WORK REQUEST:
Where a picture appears, leave it out, and print the rest of the records as they are.

Stored data entries:
- Opening Delimiter -

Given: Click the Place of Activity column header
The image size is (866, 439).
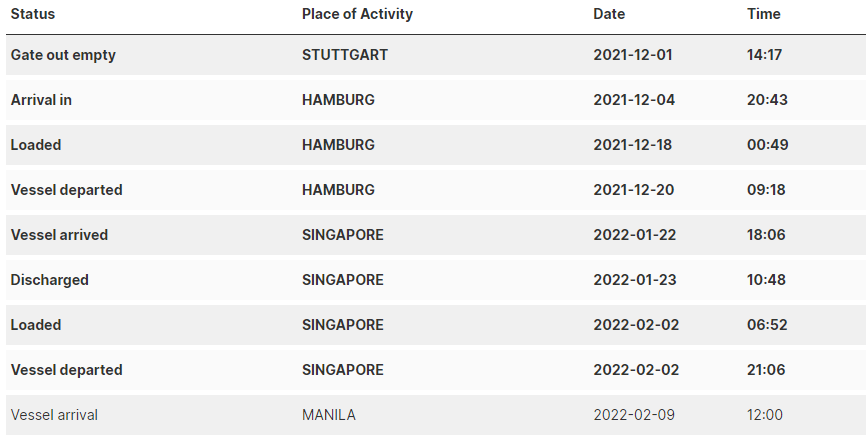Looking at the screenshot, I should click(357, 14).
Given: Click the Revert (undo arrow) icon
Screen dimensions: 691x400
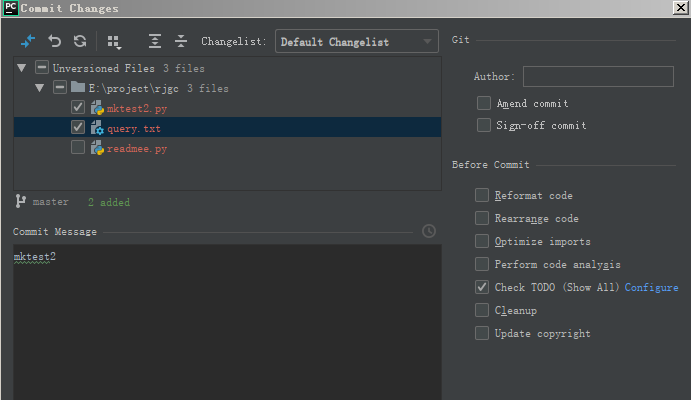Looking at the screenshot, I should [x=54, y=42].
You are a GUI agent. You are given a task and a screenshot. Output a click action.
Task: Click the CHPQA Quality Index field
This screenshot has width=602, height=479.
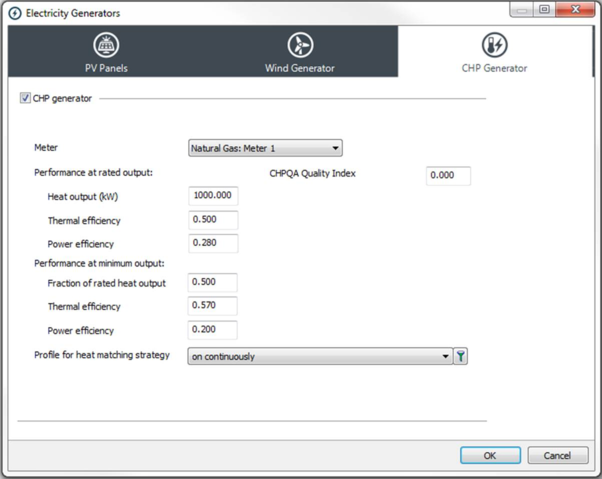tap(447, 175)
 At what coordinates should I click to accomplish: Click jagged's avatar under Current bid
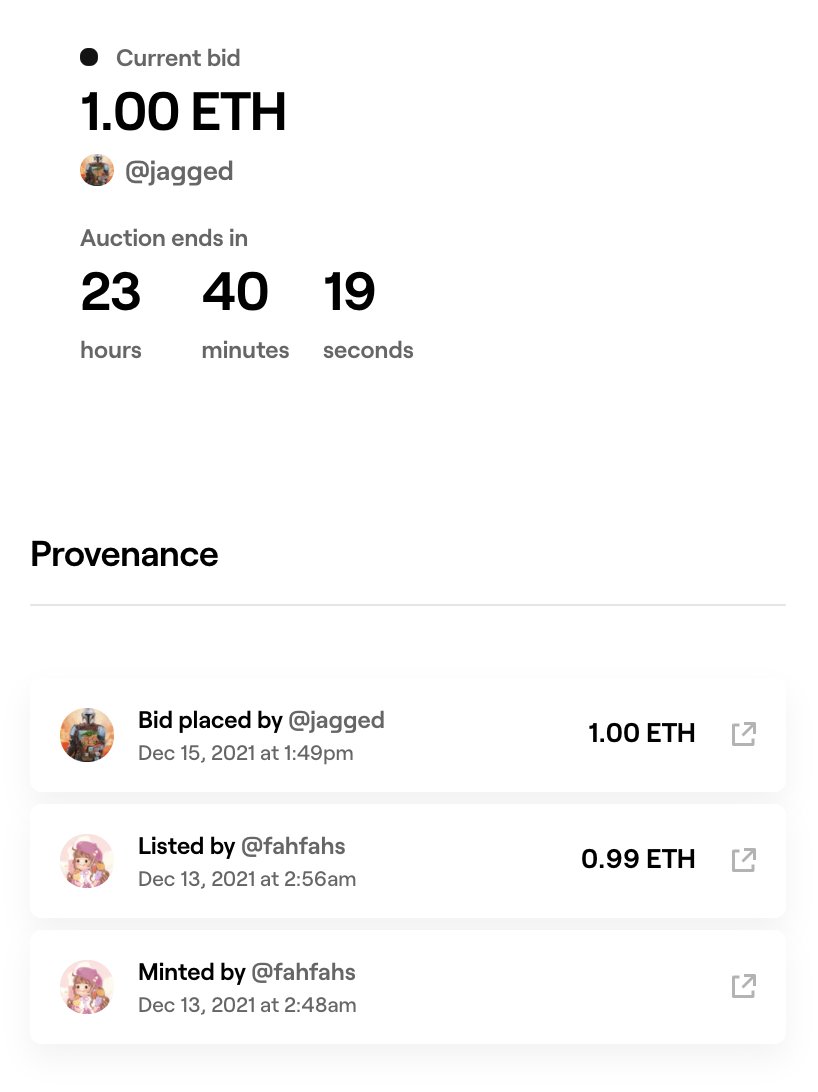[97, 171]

- Closing Delimiter -

ANSWER TO THIS EXERCISE:
Given: Click the Place of Activity column header
The image size is (866, 439).
Looking at the screenshot, I should click(357, 14).
Given: Click the Revert (undo arrow) icon
Screen dimensions: 691x400
Looking at the screenshot, I should [x=54, y=42].
You are a GUI agent. You are given a task and a screenshot. Output a click action.
Task: Click the CHPQA Quality Index field
This screenshot has width=602, height=479.
tap(447, 175)
 At what coordinates should I click to accomplish: Click jagged's avatar under Current bid
[97, 171]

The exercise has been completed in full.